Forum Discussion
Okay, let's try a few things:
-
Create a variable assignment in your access policy, directly before the ending Allow block and set the username and domain session variables statically. This is just a test configuration to eliminate any client side issues. So whatever your Kerberos SSO profile needs for username and realm source, create and populate those session variables in the variable assignment agent.
-
Again, just for testing, edit the properties of the AD user account you created to do the Kerberos delegation:
- User Logon Name (UPN) - create an arbitrary SPN value here (ex. host/krb-sso.domain.com)
- Pre-Windows 2000 name - doesn't matter
- If you have AD Users and Computers in Advanced View, go to the Attribute Editor tab, find the servicePrincipalName attribute, and fill it with the same SPN from above.
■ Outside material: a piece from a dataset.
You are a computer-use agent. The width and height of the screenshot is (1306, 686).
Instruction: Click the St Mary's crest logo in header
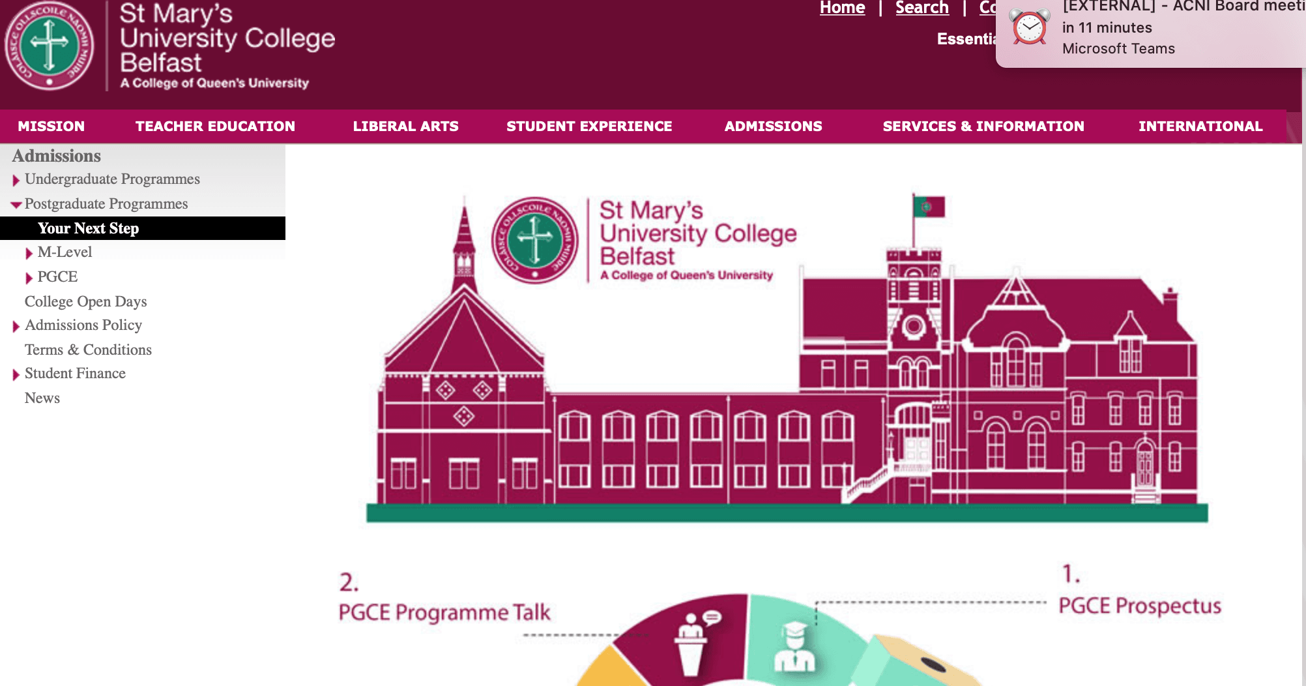click(x=49, y=46)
- Close and re-open the account properties and then go to the Delegation tab. Add the HTTP/ SPN for each web server (or a single SPN if you're using a domain user account as the app pool owner)
-
In your Kerberos SSO profile, enter the Kerberos Realm (all uppercase). The Account Name field should be the same SPN value from above (ex. host/krb-sso.domain.com). If you're using a single user account as the owner of all of the app pool resources, put its SPN in the SPN Pattern field.
-
Ensure that, from the BIG-IP command line, you can successfully resolve (forward and reverse) the domain realm name. If the apps are owned by the local systems, make sure you get good forward and reverse DNS resolution of those as well.
-
Make sure there are no duplicate SPNs in the AD (setspn -x)
-
Edit the /etc/krb5.conf file and set default_realm to your local AD domain name (all uppercase). Set dns_lookup_realm to false, and dns_lookup_kdc to true. Remove every mention of EXAMPLE.COM if it exists.
-
Enable debug mode for APM SSO
Some or all of this you may have already done, but this constitutes a baseline working configuration for Kerberos SSO, so best to level set on a standard config. If at all possible, install WireShark on the domain controller and watch both Kerberos and DNS traffic. This is by far the best way to troubleshoot Kerberos issues.